▶ _QUESTIONS ON THE MATERIAL_
A. Summarize the blog entry about marriage counseling in two sentences.
B. Carry on the blog entry about marriage counseling, starting after its final sentence.

▶ _SOURCE EXTRACT_
────────────────────
Tuesday, December 1, 2015
So... tonight we go to the marriage counselor together, for the first time.
I've already gone to one appointment alone, and I must say, I feel she wasted my time and my money with that appointment.
On and on about my childhood, my relationship with my parents, blah, blah, blah...
My MARRIAGE is the client, not me.
My MARRIAGE is what needs to be fixed, not me.
Fixing me, or some things about me might be necessary to save my marriage, and that's all fine and good, but she needs to do that 'discovery process' while discovering solutions to fixing the marriage problems.
Because I'm not willing to go through 'post divorce therapy' to help me fix myself for the next relationship... I wan to save THIS ONE.
So, if she's going to make us waste another hour tonight, talking about him and his childhood and bullshit, I'm not going to be a happy camper.
As it is, I don't even want to be bothered to go.
As it is, I'm convinced that the marriage is already over.
I told him on Saturday that 'just avoiding fighting' is NOT 'trying.' That he had to be willing to build on the good stuff.
He asked me to make a list of 10 things I wanted us to do together and said he'd make the same list.
Then he went out for the night, once again, putting his own 'needs' ahead of my needs, leaving me once again, at a terrible time.
And it's not like he went out for 3-4 hours or even 6-7 hours to play golf... he was gone from 4pm until 1:30 in the morning.
He's so concerned about giving the kids a good Christmas? Really? How? Are you just going to hand them cash? Because for all this 'extra money' we're supposed to have, (which we don't anyway, because he is clearly not claiming all the hours he's claiming to me that he's 'stuck working late' because his paychecks sure as Hell don't reflect that) what the fuck good is it if we can't shop for them because the ONLY time we can is when my mom has them, which is ONLY every other Saturday (if we're lucky) and you're spending that very same Saturday out 'being alone'?
────────────────────
▶ _DATA TO EXAMINE_
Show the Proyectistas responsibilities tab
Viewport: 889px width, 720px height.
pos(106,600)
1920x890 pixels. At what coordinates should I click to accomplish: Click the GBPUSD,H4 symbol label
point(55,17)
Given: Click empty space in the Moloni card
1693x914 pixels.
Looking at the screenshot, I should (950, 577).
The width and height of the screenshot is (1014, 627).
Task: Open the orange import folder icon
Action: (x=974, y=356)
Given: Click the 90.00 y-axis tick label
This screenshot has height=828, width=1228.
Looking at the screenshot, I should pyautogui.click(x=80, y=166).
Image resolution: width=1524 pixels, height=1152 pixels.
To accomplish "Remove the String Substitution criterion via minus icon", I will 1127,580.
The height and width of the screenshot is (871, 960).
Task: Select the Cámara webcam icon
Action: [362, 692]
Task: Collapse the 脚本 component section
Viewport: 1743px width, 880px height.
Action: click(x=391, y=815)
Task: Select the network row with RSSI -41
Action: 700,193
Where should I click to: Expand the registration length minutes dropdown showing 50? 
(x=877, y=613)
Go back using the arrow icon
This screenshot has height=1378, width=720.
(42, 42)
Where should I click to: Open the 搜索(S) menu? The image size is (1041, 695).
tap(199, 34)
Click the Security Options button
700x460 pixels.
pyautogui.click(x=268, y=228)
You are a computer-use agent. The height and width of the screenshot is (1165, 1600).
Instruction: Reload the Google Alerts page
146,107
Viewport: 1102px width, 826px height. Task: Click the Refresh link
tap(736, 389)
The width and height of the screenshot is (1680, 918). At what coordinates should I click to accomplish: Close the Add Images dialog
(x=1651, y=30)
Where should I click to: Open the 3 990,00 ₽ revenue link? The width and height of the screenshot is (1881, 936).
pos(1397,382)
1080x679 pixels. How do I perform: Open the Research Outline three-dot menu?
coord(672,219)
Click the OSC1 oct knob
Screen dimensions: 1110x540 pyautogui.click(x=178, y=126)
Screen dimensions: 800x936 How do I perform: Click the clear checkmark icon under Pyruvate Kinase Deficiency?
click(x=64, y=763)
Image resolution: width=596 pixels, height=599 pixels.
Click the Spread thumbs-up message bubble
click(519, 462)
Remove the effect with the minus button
────────────────────
▶ _YOUR RESPONSES_
A. Before the first joint session with a marriage counselor, the writer complains that an earlier solo appointment wasted time and money on childhood topics, insisting that the marriage, not the writer, is what needs fixing. Already convinced the marriage is over, the writer resents that the spouse asked for a list of ten shared activities and then went out from 4pm until 1:30 in the morning, leaving no chance to shop for the kids' Christmas.

B.
And you think that because you say "Well, maybe I am just a selfish prick who shouldn't be around people," that it makes it ok to be a selfish prick.
That that makes everything just A-OK. Hunky fucking dory, right?
Who has to tell you that that's not ok for you to believe it?
Clearly, your mother and your friends think it is ok.
Ed, me, Beckey, Michele... none of us think it's ok, but you have decided not to like or respect any of us... so you can say that what we think doesn't matter... we're 'nobody'.
So, who? Who can tell you that what you are doing is wrong, and you'll believe them?
A professional counselor?
Here's what he has to say about what a 'family man' is.
I don't even want to go tonight.
I feel like neither the counselor or my husband has any interest in 'fixing' the marriage. The counselor seems to want to have a lot of irrelevant chit chat about nothing of importance and I strongly feel that my husband is going in there, planning to tell her that he's just not happy, hoping that she'll 'validate' that ridiculous notion that 'you have to make yourself happy,' so that he can leave.
I am also terrified that he's going to say something like "I'm just done. I'm only here so that I can honestly say that I tried, that I did everything I could do, and I'm just here to help her deal with it and hope we can be civil.'
I really can't stand that he wants 'civility' from me. He sure as fuck doesn't deserve it after what he's done to me.